------ Material shown

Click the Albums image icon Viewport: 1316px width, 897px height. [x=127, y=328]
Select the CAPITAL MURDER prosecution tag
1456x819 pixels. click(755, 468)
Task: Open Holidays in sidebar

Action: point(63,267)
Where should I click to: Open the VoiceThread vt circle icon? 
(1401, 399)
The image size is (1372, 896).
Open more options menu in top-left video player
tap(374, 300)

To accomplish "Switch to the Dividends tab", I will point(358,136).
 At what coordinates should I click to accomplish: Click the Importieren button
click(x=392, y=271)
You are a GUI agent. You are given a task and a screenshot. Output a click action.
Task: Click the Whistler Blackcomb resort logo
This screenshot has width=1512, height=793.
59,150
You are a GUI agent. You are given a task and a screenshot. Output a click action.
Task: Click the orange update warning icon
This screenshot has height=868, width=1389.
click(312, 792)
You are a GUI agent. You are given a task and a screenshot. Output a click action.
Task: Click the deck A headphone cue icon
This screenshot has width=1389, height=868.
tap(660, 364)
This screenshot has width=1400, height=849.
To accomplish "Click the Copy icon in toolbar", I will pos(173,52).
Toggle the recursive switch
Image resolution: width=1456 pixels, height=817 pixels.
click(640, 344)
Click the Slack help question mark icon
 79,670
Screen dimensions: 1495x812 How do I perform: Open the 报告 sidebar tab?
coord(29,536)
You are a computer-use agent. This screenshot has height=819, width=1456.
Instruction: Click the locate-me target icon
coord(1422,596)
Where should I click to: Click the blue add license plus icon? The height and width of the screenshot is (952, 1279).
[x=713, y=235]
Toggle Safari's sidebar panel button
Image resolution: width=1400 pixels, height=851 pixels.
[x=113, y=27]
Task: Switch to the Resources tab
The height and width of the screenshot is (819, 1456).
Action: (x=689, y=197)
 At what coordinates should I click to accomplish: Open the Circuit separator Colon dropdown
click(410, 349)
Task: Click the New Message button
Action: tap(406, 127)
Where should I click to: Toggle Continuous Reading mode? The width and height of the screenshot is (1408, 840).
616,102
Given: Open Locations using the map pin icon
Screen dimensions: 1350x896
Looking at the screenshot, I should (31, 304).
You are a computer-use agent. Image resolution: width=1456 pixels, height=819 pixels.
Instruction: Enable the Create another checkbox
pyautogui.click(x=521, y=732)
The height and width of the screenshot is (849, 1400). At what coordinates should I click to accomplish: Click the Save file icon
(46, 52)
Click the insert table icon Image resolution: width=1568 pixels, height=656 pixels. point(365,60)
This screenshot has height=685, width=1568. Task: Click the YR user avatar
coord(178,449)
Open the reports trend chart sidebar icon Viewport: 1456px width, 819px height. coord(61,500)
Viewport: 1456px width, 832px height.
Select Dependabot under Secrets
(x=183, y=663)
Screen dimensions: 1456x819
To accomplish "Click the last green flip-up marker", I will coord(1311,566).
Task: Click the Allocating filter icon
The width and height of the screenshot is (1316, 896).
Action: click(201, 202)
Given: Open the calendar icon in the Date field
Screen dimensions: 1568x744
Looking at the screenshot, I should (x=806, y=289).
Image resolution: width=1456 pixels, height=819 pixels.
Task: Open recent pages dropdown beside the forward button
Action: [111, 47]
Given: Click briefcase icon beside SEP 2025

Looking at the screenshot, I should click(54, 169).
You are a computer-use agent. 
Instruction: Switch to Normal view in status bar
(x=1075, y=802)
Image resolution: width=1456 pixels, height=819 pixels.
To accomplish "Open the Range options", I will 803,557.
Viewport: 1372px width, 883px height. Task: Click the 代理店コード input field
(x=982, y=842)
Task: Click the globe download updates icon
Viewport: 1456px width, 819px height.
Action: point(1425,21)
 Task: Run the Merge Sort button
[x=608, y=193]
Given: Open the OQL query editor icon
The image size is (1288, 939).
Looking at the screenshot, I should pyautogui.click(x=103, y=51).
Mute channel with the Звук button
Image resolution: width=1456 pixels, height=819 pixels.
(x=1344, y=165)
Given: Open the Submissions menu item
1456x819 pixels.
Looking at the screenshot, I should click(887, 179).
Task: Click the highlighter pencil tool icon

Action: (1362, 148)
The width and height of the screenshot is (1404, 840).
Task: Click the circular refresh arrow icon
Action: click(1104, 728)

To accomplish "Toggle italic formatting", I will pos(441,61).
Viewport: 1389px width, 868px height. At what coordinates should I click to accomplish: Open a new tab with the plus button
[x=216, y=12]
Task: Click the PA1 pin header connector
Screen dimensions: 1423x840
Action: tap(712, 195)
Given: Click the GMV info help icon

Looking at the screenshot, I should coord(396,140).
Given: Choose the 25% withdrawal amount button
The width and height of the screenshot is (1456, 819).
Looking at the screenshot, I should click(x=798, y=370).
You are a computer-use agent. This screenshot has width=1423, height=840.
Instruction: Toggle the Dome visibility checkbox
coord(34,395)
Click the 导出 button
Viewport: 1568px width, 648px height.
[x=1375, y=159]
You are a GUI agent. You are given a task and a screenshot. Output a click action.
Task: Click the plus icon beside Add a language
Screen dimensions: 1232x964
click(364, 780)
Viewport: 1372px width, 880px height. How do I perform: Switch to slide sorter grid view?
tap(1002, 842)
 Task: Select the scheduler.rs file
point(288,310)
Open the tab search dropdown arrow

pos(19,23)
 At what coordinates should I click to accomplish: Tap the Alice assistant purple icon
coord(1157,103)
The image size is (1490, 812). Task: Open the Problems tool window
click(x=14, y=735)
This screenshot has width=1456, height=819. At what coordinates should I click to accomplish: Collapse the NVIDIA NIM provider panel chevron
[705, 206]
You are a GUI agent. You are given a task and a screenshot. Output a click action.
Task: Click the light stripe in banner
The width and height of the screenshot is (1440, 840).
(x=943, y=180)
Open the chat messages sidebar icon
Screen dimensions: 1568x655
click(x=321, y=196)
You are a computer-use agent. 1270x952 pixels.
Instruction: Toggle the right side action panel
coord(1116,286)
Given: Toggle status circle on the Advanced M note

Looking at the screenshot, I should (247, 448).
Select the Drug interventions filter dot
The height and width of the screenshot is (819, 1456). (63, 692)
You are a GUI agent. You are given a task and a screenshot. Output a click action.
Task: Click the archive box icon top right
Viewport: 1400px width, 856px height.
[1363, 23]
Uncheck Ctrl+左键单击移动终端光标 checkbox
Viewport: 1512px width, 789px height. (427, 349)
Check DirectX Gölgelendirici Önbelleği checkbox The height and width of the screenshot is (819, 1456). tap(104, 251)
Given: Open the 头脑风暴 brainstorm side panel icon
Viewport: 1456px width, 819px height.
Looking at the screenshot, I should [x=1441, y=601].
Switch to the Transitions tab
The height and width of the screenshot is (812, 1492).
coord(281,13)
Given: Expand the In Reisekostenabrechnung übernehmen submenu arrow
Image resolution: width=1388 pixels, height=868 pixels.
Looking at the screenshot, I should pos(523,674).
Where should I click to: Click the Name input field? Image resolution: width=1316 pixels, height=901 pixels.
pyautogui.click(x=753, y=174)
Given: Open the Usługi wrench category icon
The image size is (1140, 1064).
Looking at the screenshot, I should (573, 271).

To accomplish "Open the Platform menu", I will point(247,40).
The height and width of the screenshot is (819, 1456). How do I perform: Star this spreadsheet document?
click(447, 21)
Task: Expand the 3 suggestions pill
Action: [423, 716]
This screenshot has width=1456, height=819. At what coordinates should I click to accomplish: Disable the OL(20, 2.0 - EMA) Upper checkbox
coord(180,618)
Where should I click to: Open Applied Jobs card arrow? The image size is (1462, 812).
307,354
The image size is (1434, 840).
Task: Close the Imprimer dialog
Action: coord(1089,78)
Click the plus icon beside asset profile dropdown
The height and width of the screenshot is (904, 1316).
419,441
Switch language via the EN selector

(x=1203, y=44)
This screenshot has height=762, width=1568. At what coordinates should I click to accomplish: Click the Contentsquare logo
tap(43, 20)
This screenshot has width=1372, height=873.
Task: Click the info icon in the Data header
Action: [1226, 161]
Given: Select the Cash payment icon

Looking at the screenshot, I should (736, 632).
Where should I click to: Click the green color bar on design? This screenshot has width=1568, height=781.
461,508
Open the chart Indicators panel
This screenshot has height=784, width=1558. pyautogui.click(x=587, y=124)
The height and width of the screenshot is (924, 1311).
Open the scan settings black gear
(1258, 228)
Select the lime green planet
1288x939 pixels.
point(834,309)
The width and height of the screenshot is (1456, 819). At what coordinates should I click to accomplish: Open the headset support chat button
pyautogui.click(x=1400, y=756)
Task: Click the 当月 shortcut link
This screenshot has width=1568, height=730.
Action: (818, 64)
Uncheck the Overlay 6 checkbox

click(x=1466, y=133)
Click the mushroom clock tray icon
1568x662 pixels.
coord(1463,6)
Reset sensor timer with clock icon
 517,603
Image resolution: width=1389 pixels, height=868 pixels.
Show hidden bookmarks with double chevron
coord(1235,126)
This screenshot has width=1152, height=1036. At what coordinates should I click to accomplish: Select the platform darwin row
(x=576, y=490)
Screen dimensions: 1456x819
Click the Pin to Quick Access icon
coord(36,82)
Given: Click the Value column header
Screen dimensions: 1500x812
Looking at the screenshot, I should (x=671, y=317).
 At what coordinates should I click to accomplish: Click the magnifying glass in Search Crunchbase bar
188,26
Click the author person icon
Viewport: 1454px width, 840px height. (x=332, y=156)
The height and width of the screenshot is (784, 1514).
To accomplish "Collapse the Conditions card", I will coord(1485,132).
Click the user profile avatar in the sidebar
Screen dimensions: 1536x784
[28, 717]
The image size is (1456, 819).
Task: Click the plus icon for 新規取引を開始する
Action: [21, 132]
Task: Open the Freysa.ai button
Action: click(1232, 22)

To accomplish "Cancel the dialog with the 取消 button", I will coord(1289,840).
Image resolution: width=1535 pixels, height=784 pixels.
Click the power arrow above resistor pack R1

------------

■ Your assignment
With the string "computer" as the key, filter the data above and show the lines that match.

■ Your response
You are a computer-use agent. This screenshot has height=819, width=1456.
You are a computer-use agent. Image resolution: width=1456 pixels, height=819 pixels.
You are a computer-use agent. 
You are a computer-use agent. This screenshot has width=1423, height=840.
You are a computer-use agent. 1270x952 pixels.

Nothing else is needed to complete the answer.